Empat orang tewas dalam peristiwa tabrakan Kereta Api Turangga dengan Kereta Api Commuter Line di petak Jalan Cicalengka, Haurpugur, Kabupaten Bandung, Jumat, pukul 06.30. Mereka adalah masinis dan asisten masinis KRD Lokal serta pramugara dan petugas keamanan KA Turangga. (Fabio Costa)

Kemenhub Fokus Evakuasi KA Turangga

Juru Bicara Kementerian Perhubungan Adita Irawati mengatakan, pihaknya masih fokus menangani evakuasi kereta dan mengembalikan layanan seperti semula.
Terkait penyebab kecelakaan akan dilakukan investigasi bersama Komite Nasional Keselamatan Transportasi. (Helena Nababan)

Evakuasi KA Turangga

petugas dalam proses mengevakuasi salah satu gerbong KA Turangga yang mengalami tabrakan dengan KA Lokal Bandung Raya di dekat Stasiun Cicalengka. (Machradin Wahyudi Ritonga)

Petugas Memeriksa gerbong KA Turangga

Petugas memeriksa gerbong KA Turangga dalam evakuasi tabrakan kereta api di ruas Cicalengka-Haurpuguh. (RTG)

Tiga Kereta Terlambat ke Surabaya

Tiga KA Terlambat ke Surabaya

SURABAYA, KOMPAS - Tiga kereta api dari Bandung terlambat datang ke Surabaya karena terdampak kecelakaan Commuter Line Bandung Raya dan KA Turangga di petak Haurpugur-Cicalengka, Kabupaten Bandung, Jawa Barat, Jumat (5/1/2024).

Tiga KA terlambat datang ke tujuan akhir Stasiun Surabaya Gubeng ialah Argo Wilis dari Stasiun Bandung dan Pasundan serta Pasundan Tambahan dari Stasiun Kiaracondong. “Keterlambatan selama 1-2 jam pada sore nanti,” ujar Manajer Hubungan Masyarakat PT Kereta Api Indonesia (Persero) Daerah Operasi 8 Surabaya Luqman Arif.

Keterlambatan akibat perubahan pola perjalanan KA termasuk Argo Wilis, Pasundan, dan Pasundan Tambahan terkait evakuasi korban, kereta, dan penormalan jalur Haurpugur-Cicalengka yang notabene berada di Jawa Barat bagian selatan. Ketiga KA tujuan Surabaya seharusnya melalui Cicalengka-Banjar-Kroya. Namun, ketiga KA harus memutar ke utara melalui Cikampek-Cirebon-Purwokerto sebelum kembali ke jalur selatan lewat Kroya-Purworejo-Yogyakarta.

Menurut Luqman, KA Argo Wilis seharusnya tiba di Surabaya Gubeng pada pukul 17.35 nanti. KA Pasundan Tambahan direncanakan tiba pukul 22.55 sedangkan KA Pasundan tiba pukul 23.54. Waktu kedatangan ketiga KA itu perlu ditambah keterlambatan satu-dua jam lagi sehingga menjadi paling cepat pukul 19.35 untuk Argo Wilis, pukul 00.55 untuk KA Pasundan Tambahan, dan 01.54 untuk KA Pasundan.

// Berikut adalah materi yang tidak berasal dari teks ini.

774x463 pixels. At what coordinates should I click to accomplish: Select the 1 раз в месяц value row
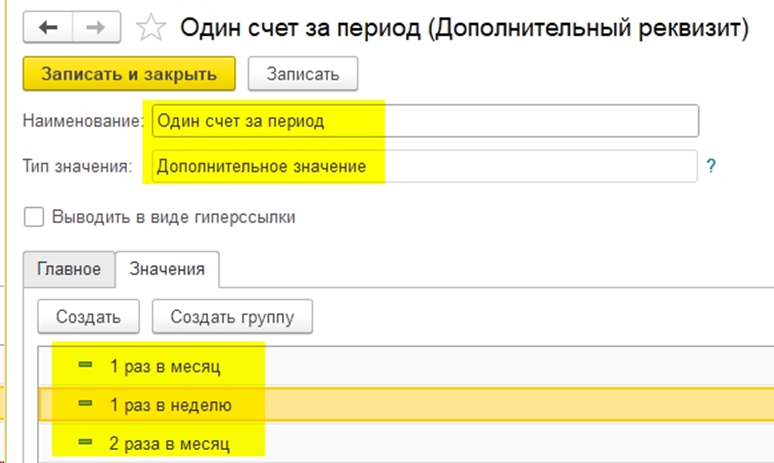pos(406,366)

“Sebagai bentuk kompensasi atas keterlambatan kedatangan KA kepada pelanggan, KAI memberikan service recovery (layanan pemulihan) berupa minuman, makanan ringan, hingga makanan berat bagi pelanggan KA terdampak,” ujar Luqman.

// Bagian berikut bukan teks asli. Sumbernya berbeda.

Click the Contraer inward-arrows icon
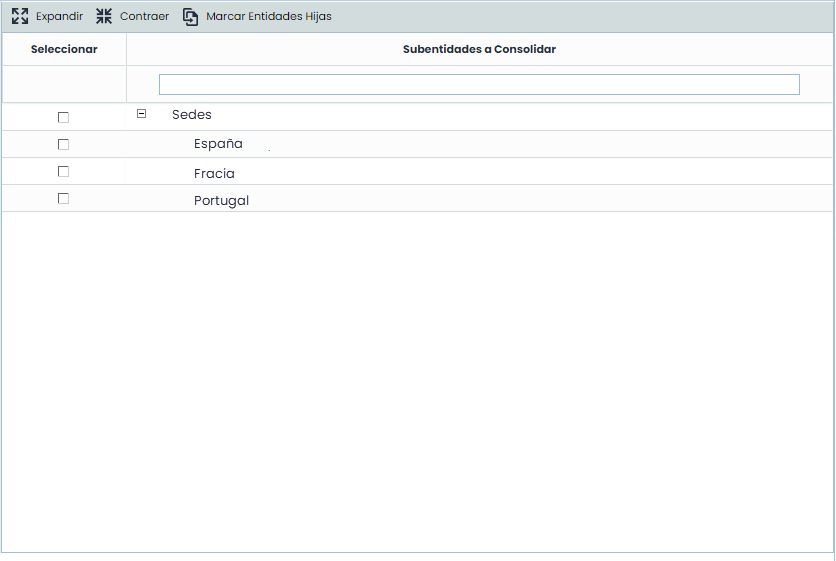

“Kami juga menyampaikan permohonan maaf sebesar-besarnya atas kejadian yang tidak diinginkan itu. KAI terus berupaya evakuasi dan normalisasi jalur sehingga perjalanan dan layanan dapat kembali lancar,” kata Luqman. (BRO)

Tiga Korban Tewas Teridentifikasi

Juru bicara RSUD Cicalengka, dr Nina Nurjanah menyatakan, jenazah dua korban masih di lokasi kejadian tabrakan Kereta Api Turangga dengan Kereta Api Commuter Line di petak Jalan Cicalengka, Haurpugur, Kabupaten Bandung, Jumat (5/1/2024).

Total empat korban tewas dalam peristiwa tersebut. Tiga korban telah teridentifikasi yakni, Julian Dwi Setiono, Ponisan dan Andrian.

Julian adalah Masinis KA KRD Lokal Padalarang Cicalengka dan Ponisan sebagai Asisten Masinis KA KRD Lokal. Sementara Andrian sebagai Pramugara KA Turangga. (Flo)

Korban Luka Dibawa ke RSUD Cicalengka

Kesaksian Dicky Ramdani (33), salah satu korban luka dalam peristiwa tabrakan Kereta Api Turangga dengan Kereta Api Commuter Line di petak Jalan Cicalengka, Haurpugur, Kabupaten Bandung, Jumat (5/1/2024).

Sebanyak 27 korban luka dan 4 korban tewas dievakuasi ke IGD RSUD Cicalengka sejak pukul 07.30. Sebanyak 27 korban luka, yakni 21 korban luka ringan dan 6 korban luka sedang. (Flo)

Korban Tewas Jadi Empat Orang

Manajer Humas Daop 2 KAI Ayep Hanapi mengatakan, jumlah korban tabrakan KA Turangga dengan KA Lokal Padalarang kini empat orang. Semuanya adalah petugas. Mereka adalah masinis, asisten masinis, pramugara, dan petugas keamanan. Seluruh penumpang dipastikan aman dan dievakuasi ke Stasiun Cicalengka. (RTG)

KA Turangga, Kereta “Kuda” yang Beroperasi Sejak 1995

KA Turangga merupakan layanan kereta eksekutif malam yang diluncurkan oleh Perum Kereta Api (entitas lama PT Kereta Api Indonesia) mulai 1 September 1995. Berdasarkan arsip harian Kompas, rangkaian kereta itu awalnya dikenal sebagai KA Turangga Sura. Turangga dalam bahasa Kawi berarti: kuda.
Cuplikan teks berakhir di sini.